In what it called "one of the latest setbacks for the social-media giant," the Wall Street Journal reported on October 17, 2008, that Facebook believes that the hackers who recently gained access to the private information of 30 million Facebook users were "a group of Facebook and Instagram spammers that present themselves as a digital marketing company." For 14 million of the users, the hackers were able to access phone numbers, email addresses, and other personal information. The acquisition of phone numbers in particular has the potential to dampen Facebook's reputation, in that Facebook has recently been urging its users to disclose their phone numbers to it, for security reasons, specifically, to enable two-factor authentication for the users' accounts. The users who went along may now find themselves less secure than if they hadn't. Facebook has also admitted that it uses the phone numbers it had acquired, ostensibly for security purposes, to help it target advertisements to users. (Click for article)
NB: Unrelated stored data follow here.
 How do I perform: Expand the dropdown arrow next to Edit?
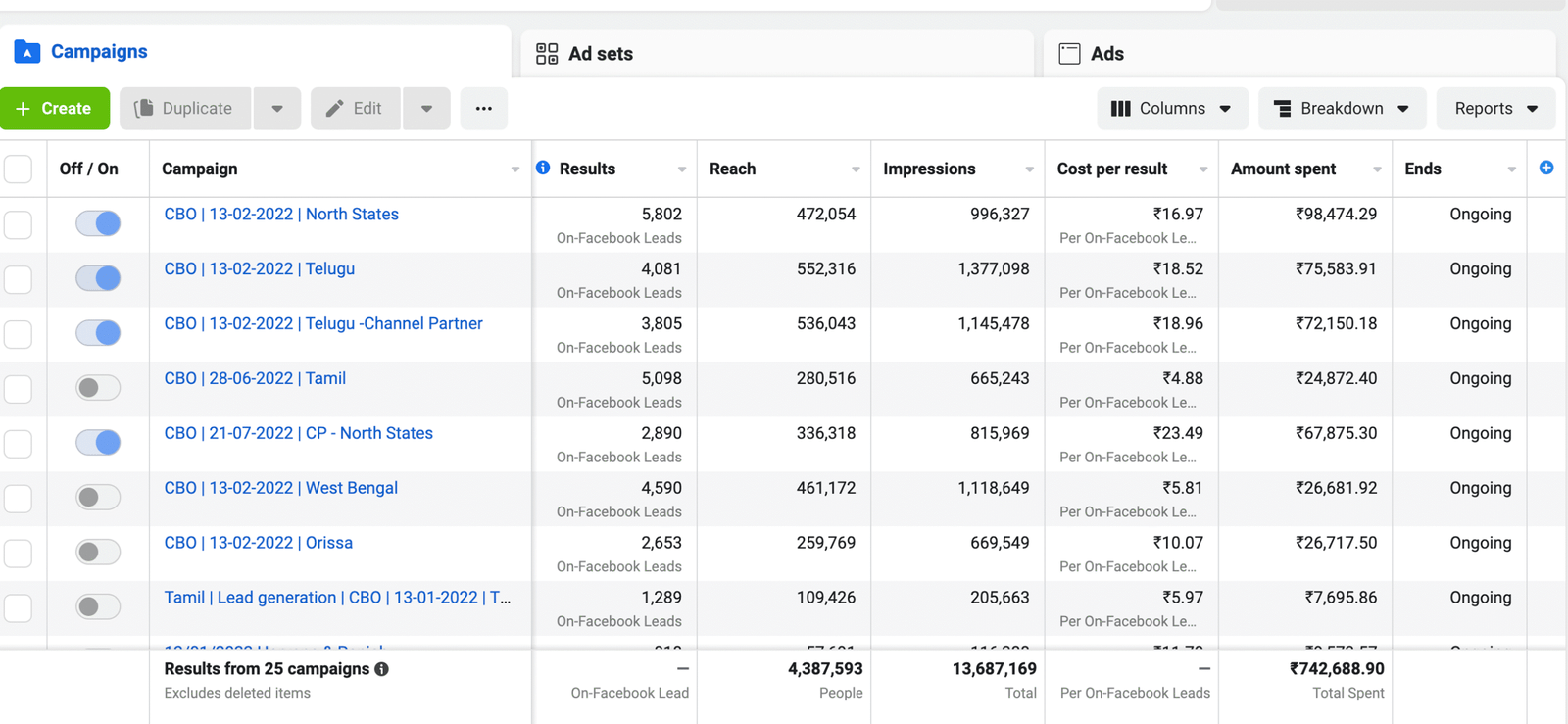tap(426, 109)
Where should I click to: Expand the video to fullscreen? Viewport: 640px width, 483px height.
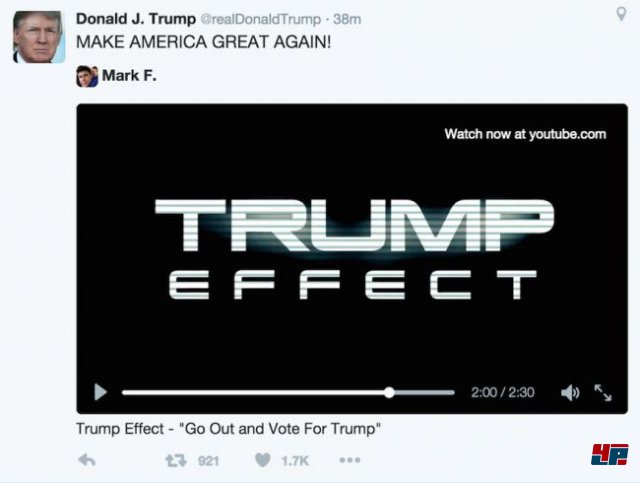tap(603, 392)
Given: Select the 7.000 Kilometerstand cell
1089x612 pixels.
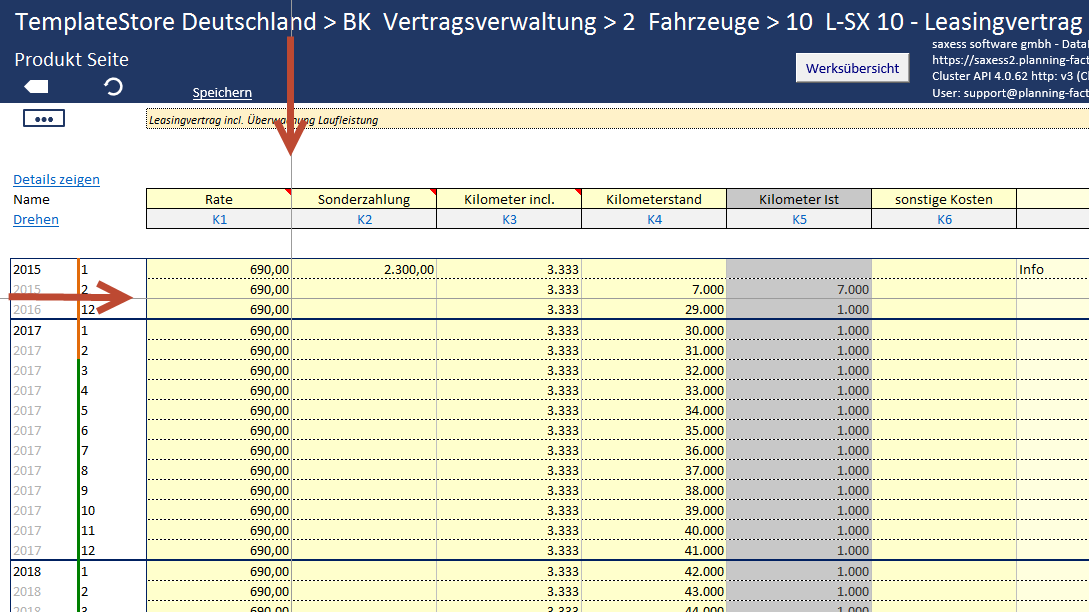Looking at the screenshot, I should coord(654,289).
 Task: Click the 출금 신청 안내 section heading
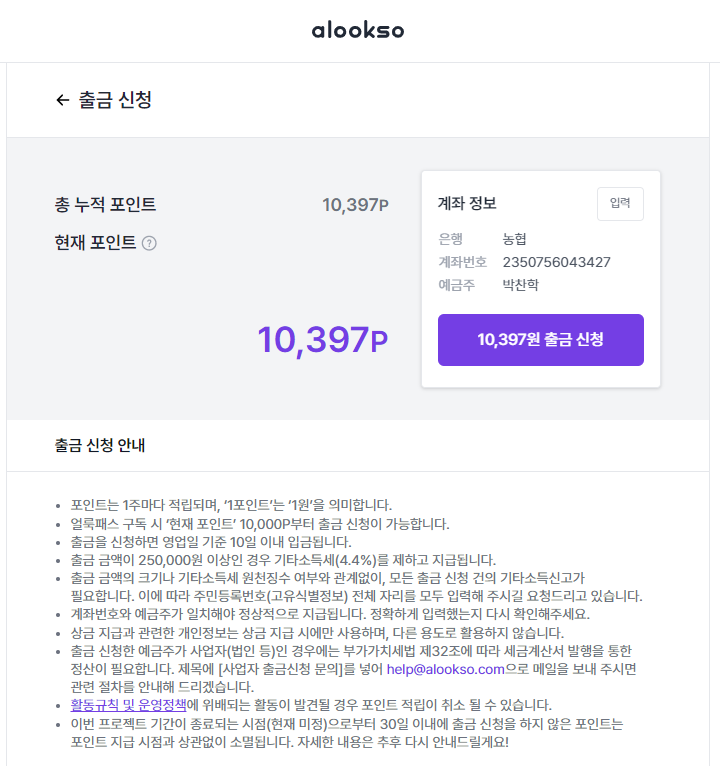tap(106, 444)
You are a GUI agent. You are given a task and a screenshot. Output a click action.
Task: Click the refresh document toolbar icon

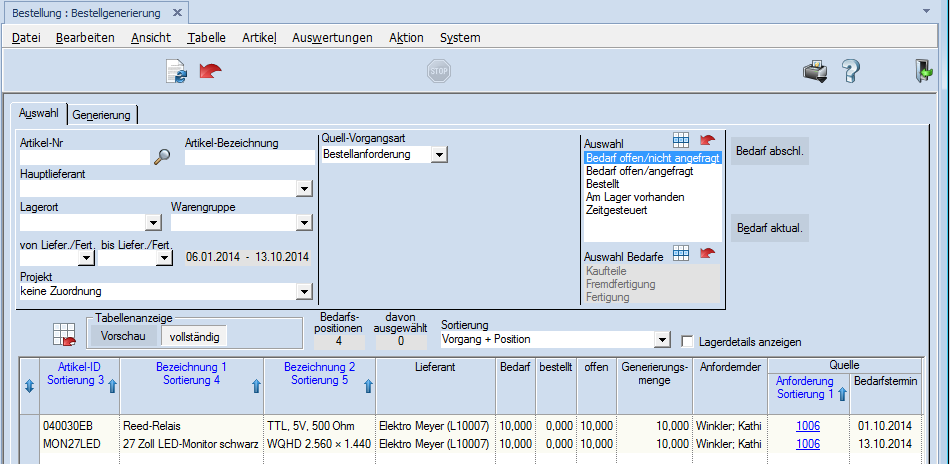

Whether Facebook will suffer legal consequences from its recent mishap is a different matter. In litigation arising out of an earlier breach, In re Facebook Inc. Consumer Privacy User Profile Litigation, No. 3:18-MD-02843 (N.D. Cal.), Facebook recently (Nov. 2) filed a motion to dismiss that raises a host of colorable defenses, including lack of cognizable injury, consent, and waiver.
The legal landscape, though, will soon be changing. California has passed a Consumer Privacy Act that goes into effect in 2020, and, while applicable only to California residents, it of course has to be taken seriously by data-collecting companies due to California's large population. The law (A. B. 375, codified at Title 1.81.5, Sec. 1798.100ff.) provides that California consumers will have the right to request that a company delete their personal information, and personal information is broadly defined to include, among other items, geographic location, internet browsing history, and "inferences" that a company draws based on the consumer's information to create a profile of the consumer (Sec. 1798.140(o)(F), (G), (K)). The Act also requires that companies maintain "reasonable security procedures" (Sec. 1798.156(a)).
The most interesting -- and from an industry standpoint, threatening -- provision is the requirement that personal information be kept in a "readily usable format" that users can port to an alternative service provider (Sec. 1798.100(d)). Basically, the law requires a data-collecting company to share with direct competitors its means of organizing and exploiting consumer data. The portability requirement is therefore a threat to the business model because the proprietary data mining work that the company has accomplished on its users for its own commercial purposes -- i.e., for being able to target specific ads to specific users -- can end up in the hands of a competitor, which dilutes the competitive advantage of assembling such information in the first place.
There is also speculation that a California-type privacy law will be proposed in the new Congress, which would put even more pressure on the business model of data-collecting companies, although nothing concrete is on the table at the moment.